2) Technical capability aligned to the part

• AM process fit: Is the supplier experienced with your process class (e.g., PBF DMLS / SLM) and your alloy family? Can they discuss parameter control and build stability without hand-waving?

• Post-processing route: Does the supplier have a defined plan for stress relief, HIP (if needed), support removal, and surface finishing? Are responsibilities clear if outsourced?

• CNC machining readiness: Can they machine to final tolerances, including 5-axis work where required? Do they have a realistic datum/fixturing plan for AM blanks?

3) Process control and traceability

• Powder management: Do they control powder storage, handling, and reuse/recycle practices? Can they provide powder lot traceability to builds?

• Build records: Will they provide build IDs, machine IDs, and traveler records tied to each part’s serial number or lot?

• Change control: What triggers customer notification or re-qualification? How do they handle machine maintenance events, parameter updates, or powder supplier changes?

4) Verification strategy (inspection and NDE)

• Dimensional inspection: Can they meet GD&T intent using CMM or equivalent methods? Are their gages and CMMs calibrated and controlled?

• Internal feature verification: If internal channels or lattice structures exist, is CT scanning available and governed by a defined method? Are acceptance criteria agreed upon in advance?

• NDE and special processes: If penetrant, radiography, heat treat, or other special processes are required, are they performed under the necessary approvals/accreditations (often NADCAP where mandated)?

5) Deliverable documentation package

• CoC and cert pack: Will the shipment include CoC, material certs, heat treat/HIP certs, inspection reports, and NDE reports as applicable?
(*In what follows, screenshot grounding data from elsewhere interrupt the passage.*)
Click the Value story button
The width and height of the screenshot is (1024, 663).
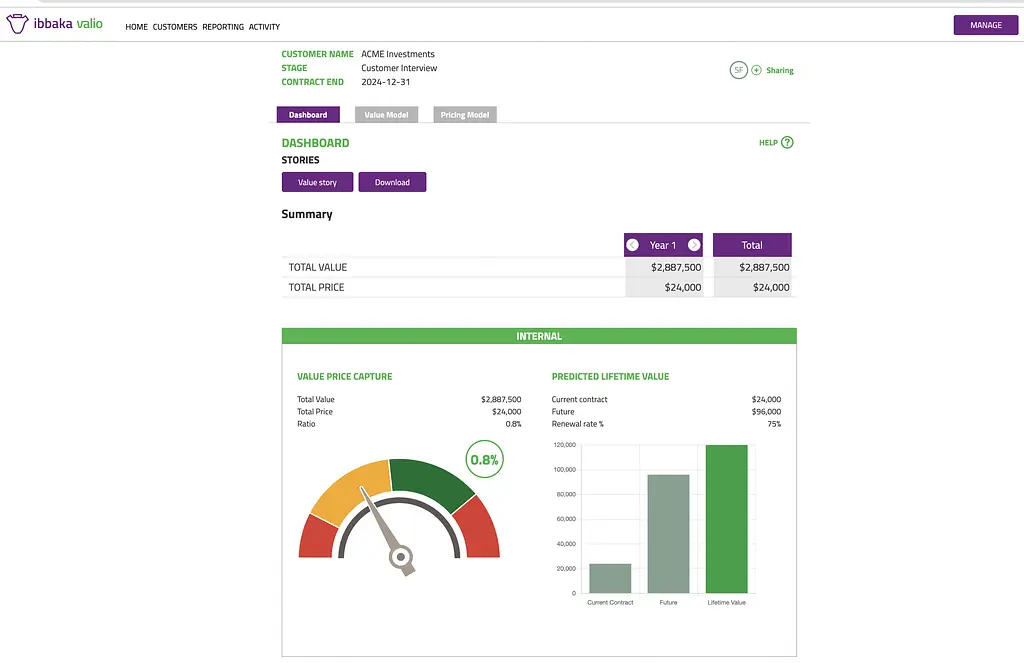tap(317, 182)
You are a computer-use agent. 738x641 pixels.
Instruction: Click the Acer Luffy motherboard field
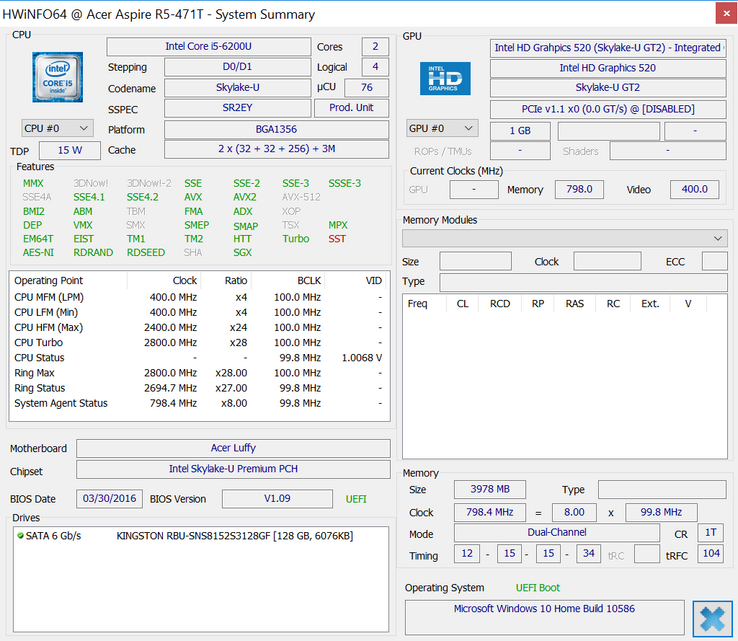[233, 448]
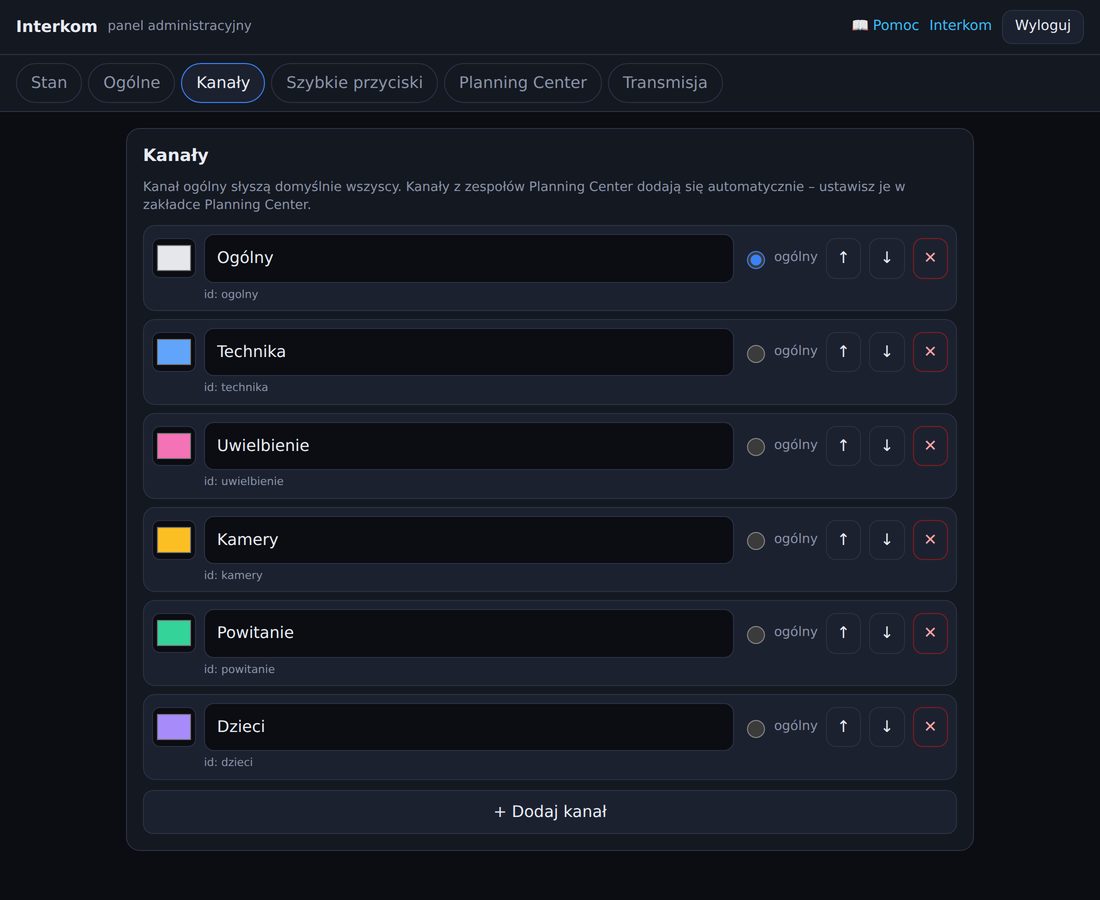This screenshot has height=900, width=1100.
Task: Click the Dodaj kanał button
Action: 550,812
• First article: If required, will they deliver an FAI package aligned to your expectations (and can they maintain FAI validity through controlled change management)?

• Record retention: Can they retain and retrieve records for the program’s required duration, including digital build records and CT results?

6) Commercial and operational reality check

• Lead time drivers: Have they identified what governs lead time (build queue, HIP availability, machining capacity, CT scan throughput)?

• Capacity and repeatability: Can they support production volumes with repeatable outcomes, not just one-off successes?

• Clear RFQ inputs: Provide your drawing, revision, material, target heat treat/HIP requirements, inspection plan expectations, and required certification pack. The best suppliers will respond with a process route and a list of assumptions or gaps to close.

Bottom line: Buyers care less about a single “AM certification” and more about a controlled, auditable manufacturing route—PBF (DMLS/SLM) + post-processing (stress relief, HIP/PM-HIP) + precision machining + inspection/NDE—executed under a quality system with real traceability and documentation. If you align certification requirements to part risk and verify scope and controls up front, you dramatically reduce qualification surprises, schedule slips, and nonconformances later.